A television and radio campaign launched this week by state officials aims to curb underage drinking in a state that already boasts the lowest rates in the nation.
Backed by Utah’s first lady, Mary Kaye Huntsman, along with several other groups, ParentsEmpowered.org hopes to get the message out that parents are the best defense against underage drinking.
According to research released by ParentsEmpowered, children in Utah begin drinking as early as the sixth grade and most parents begin talking to their children about the problem two years too late.
Children who begin drinking before age 15 have a 40 percent chance of becoming alcohol dependent, compared to a 7 percent chance for someone who starts drinking at the legal age of 21, according to the group.
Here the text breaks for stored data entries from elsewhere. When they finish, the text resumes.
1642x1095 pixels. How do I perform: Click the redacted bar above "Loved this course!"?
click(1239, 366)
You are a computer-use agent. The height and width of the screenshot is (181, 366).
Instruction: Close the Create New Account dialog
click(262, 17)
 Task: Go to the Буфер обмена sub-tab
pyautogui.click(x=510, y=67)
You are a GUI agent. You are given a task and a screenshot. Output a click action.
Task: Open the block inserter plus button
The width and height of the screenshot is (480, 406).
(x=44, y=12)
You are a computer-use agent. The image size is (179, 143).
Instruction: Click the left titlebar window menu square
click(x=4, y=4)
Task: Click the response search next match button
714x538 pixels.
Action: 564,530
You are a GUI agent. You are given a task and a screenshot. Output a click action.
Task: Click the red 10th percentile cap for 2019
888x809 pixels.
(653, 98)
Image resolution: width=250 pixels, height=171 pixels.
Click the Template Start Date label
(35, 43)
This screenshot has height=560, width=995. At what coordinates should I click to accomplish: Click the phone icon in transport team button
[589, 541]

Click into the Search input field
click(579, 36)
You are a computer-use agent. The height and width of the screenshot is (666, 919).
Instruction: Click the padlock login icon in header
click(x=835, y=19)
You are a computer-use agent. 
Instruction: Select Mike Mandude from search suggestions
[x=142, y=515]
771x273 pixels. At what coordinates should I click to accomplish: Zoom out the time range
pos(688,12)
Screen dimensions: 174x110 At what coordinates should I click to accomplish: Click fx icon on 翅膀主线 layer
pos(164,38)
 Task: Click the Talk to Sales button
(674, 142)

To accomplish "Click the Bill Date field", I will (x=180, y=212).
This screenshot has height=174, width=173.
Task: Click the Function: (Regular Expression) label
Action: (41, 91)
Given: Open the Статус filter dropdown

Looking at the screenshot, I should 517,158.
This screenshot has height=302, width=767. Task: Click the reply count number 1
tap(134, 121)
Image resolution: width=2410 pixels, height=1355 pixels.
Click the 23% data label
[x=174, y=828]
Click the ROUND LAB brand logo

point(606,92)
“The earlier a kids starts drinking, the more likely they’re going to have significant problems later in life,” said Craig PoVey, program manager for the Utah Department of Substance Abuse and Mental Health. He added that the consequences of underage drinking include more than just alcohol dependency. “If you can keep them from drinking until they’re 21, the chances of them having any problems at all are almost nil.”
Most parents believe their children’s friends have the greatest influence over their decision to drink or not, PoVey said. But he said most students surveyed by his department said their parents had the greatest influence.
Jessica Barber, an 18-year-old Utah Valley State College student, said she drank regularly earlier in her teens, but said her relationship with her mother helped her stop.
“She wasn’t too happy,” Barber said. “But my mom and I have a good relationship. We talked about it and she understood.”
Because underage drinking numbers in Utah are far below the national average, PoVey said it will be difficult to see major drops in percentages. But he said the campaign is about more than numbers.
“I think sometimes we get lost in the percentages,” he said. “If we can reduce the negative outcomes and the consequences of underage drinking, we’re making headway.”
According to the National Survey on Drug Use and Health, 18.6 percent of students in Utah under the age of 21 reported drinking alcohol in the past 30 days. The national average was 28.8 percent, with North Dakota’s 42.7 percent topping the list.
In Utah County, those numbers are even lower, according to statistics compiled by the Utah Department of Substance Abuse and Mental Health. Less than 9 percent of high school seniors reported using alcohol in the last 30 days, compared to a state average of 20.5 percent, according to the department’s 2005 survey.
Utah colleges also enjoy a low rate of underage drinking. According to the DSAMH’s 2005 Substance Abuse Treatment Needs Survey, 14.5 percent of college students under the age of 21 reported regular use of alcohol.
A lack of a traditional Greek system combined with student housing that is predominantly Brigham Young University-approved means there are fewer opportunities for underage drinkers, Corey Smith, a 20-year-old UVSC student, said.
“There are less places for people to drink,” he said.